Problem description
Could the entries below be retyped exactly and in full?
○ ○ ○
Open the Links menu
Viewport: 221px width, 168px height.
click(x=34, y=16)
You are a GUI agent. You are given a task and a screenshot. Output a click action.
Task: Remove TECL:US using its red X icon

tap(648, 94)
○ ○ ○
Response to the task
Open the Links menu
Viewport: 221px width, 168px height.
click(x=34, y=16)
You are a GUI agent. You are given a task and a screenshot. Output a click action.
Task: Remove TECL:US using its red X icon

tap(648, 94)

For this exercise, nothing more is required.